畅谈移动信息化:移动安全三两事儿
2013-06-18 中国软件网 编辑:佚名
基于安全层面的思考,记者近日与明朝万达总裁王志海(后面简称王总)一起,就移动蓝海进行探讨,汇聚一些企业在实施移动信息化方面可能遇到的安全问题,与CIO面临的疑惑,分享与读者:
明朝万达总裁 王志海
记者:现在企业移动化已经向平台化迈步,通过从前端到后端的全局对接完成整体的布局,而信息化方面,管理的安全问题也分为对内的与对外两部分,您能结合明朝万达已有案例/资源谈谈对移动平台化的一些安全理解吗?
王总:移动信息化严格意义上来说依然处于初期阶段,但是众多单位经过初步试点取得成功后,传统信息化系统移动化的需求日益增多,这同时意味着一个单位的企业级移动应用数量将不止一两个,而是会随着移动信息化的深入逐步增加,这就给移动应用的管理带来了系列的问题,简单而凌乱的移动应用及安全产品堆叠无法让企事业单位对快速发展的移动信息化进行有效的支撑和把控,进而促使移动信息化向平台化发展。移动信息化的平台化需求,目前看到的主要集中在信息系统资源调用、移动开发平台和信息安全管理三个方面,明朝万达推出的Chinasec(安元)移动安全管理平台,应该说就是遵循移动安全管理平台化的思路进行设计,并已经在四川电信移动办公平台和佛山市政府移动电子政务平台等项目中取得了成功,上述两个客户的共同特点就是移动应用众多和移动应用开发商有多个。在明朝万达看来,移动信息化的安全问题有两个层面,第一个层面是移动安全本身应该是一个整体,这包括各类安全管理策略的联动和各种移动应用接受统一安全管理;第二个层面是移动安全应该是企事业单位整体信息安全的一个有机组成部分,而不是割裂的,例如用户身份和权限等应该是统一的。
记者:移动信息化的管理来自一些对内的移动OA/CRM领域,企业级移动应用的安全威胁有哪些?
王总:企业移动信息化部署过程中,面临的安全威胁主要包括身份、设备、网络及数据四大方面。身份方面主要来自于用户身份合法性的确认,面临非授权用户访问以及用户身份冒充等威胁。设备方面主要是面临非授权设备和不合规设备带来的安全威胁。网络安全面临的威胁与传统网络安全类似,主要是面临网络窃听和常见网络攻击等风险。
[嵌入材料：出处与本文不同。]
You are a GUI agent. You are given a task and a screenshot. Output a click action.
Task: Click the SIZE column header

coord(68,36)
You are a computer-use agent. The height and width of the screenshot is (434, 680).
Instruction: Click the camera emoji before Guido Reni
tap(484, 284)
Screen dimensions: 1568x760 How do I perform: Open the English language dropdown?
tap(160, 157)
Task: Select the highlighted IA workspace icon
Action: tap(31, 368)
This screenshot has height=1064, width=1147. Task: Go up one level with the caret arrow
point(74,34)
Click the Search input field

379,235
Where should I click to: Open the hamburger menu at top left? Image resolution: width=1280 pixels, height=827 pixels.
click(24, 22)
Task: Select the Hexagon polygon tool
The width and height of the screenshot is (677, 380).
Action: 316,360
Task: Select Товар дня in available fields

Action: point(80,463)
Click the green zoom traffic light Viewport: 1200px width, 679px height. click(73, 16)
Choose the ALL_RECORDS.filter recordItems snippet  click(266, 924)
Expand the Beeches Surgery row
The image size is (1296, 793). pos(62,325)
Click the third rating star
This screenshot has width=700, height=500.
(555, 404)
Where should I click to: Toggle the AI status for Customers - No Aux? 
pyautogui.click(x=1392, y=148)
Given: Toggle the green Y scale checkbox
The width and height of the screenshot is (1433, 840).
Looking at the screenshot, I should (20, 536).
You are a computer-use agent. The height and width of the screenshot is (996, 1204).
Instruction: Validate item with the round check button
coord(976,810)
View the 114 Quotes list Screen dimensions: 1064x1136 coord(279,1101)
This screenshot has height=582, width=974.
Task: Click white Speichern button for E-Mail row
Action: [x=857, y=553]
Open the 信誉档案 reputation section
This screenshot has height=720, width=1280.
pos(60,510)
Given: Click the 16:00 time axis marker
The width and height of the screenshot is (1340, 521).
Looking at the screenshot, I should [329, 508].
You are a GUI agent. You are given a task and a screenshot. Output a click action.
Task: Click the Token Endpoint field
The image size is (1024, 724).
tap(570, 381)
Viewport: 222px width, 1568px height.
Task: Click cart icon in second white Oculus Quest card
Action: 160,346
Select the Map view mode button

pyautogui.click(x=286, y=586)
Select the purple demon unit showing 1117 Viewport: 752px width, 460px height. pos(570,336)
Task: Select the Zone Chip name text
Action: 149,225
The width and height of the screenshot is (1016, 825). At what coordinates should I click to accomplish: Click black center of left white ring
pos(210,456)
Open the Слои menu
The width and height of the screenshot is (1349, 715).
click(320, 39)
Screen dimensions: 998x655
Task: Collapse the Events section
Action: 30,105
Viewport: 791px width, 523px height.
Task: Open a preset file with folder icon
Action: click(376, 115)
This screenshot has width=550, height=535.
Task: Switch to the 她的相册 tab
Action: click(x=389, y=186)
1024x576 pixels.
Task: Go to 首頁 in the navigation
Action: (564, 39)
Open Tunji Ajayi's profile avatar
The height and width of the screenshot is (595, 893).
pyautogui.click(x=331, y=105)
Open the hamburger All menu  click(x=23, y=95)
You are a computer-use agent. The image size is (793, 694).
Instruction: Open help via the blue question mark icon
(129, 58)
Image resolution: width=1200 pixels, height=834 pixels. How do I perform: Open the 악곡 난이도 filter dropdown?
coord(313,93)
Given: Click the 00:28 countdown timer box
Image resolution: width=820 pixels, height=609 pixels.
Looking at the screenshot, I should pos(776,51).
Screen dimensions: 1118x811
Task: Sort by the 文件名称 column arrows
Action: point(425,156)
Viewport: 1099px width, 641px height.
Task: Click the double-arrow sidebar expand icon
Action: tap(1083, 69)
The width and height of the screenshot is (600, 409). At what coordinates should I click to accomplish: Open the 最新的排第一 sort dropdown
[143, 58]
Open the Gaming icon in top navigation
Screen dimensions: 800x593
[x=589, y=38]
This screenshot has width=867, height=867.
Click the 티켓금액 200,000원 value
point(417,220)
数据方面则是要防止恶意软件窃密、设备丢失和合法用户主动泄密等带来的数据泄密风险。
记者:基于移动平台研发的app更不可控,企业内部安装这些app后,会有怎样的风险,以及在这方面,我们可以做些什么?
王总:现在企业采用第三方移动开发平台来实现快速的APP部署已经成为趋势,要降低这些风险,可以从三个方面做工作:一是建立企业的移动应用开发规范,对资源调用和关键行为做出明确规定,并配以有效的检查手段;二是通过类似明朝万达的移动安全管理平台建立完整的安全风险管理体系;三是引入第三方评测机构,对APP的交付进行恶意行为等全面扫描缝隙。
记者:BYOD,智能设备渗透各行各业,员工更多的开始以利用自己的移动设备进行办公,BYOD既节省了公司的支出又提高了员工的工作效率和满意度,受到企业青睐。但也带来很多的安全性及兼容性问题,具体会有哪些问题?那么在这方面我们有怎样的解决办法么?
王总:BYOD模式面临的安全性问题本质上与企业采购移动设备威胁是相类似的,不同点在于由于是个人设备,在安全管理和个人隐私之间要进行区分。Chinasec(安元)移动安全管理平台在面向BYOD模式设计的时候,所有安全管理措施严格聚焦在企业级移动应用及数据自身,对非企业级移动应用和数据避免植入任何管理措施。例如有些企业级移动应用禁止用户通过不安全WIFI接入,我们的做法是仅在用户开启该企业级移动应用的时候执行该策略,一定用户退出该企业级移动应用则不进行管控,从而实现企业安全和个人使用之间的合理平衡。至于现在业界普遍出现的兼容性问题,据明朝万达多年的移动安全产品开发经验,更多是由于一些设计方案考虑不周导致,完全可以从方案和技术整体考虑规避该问题的出现。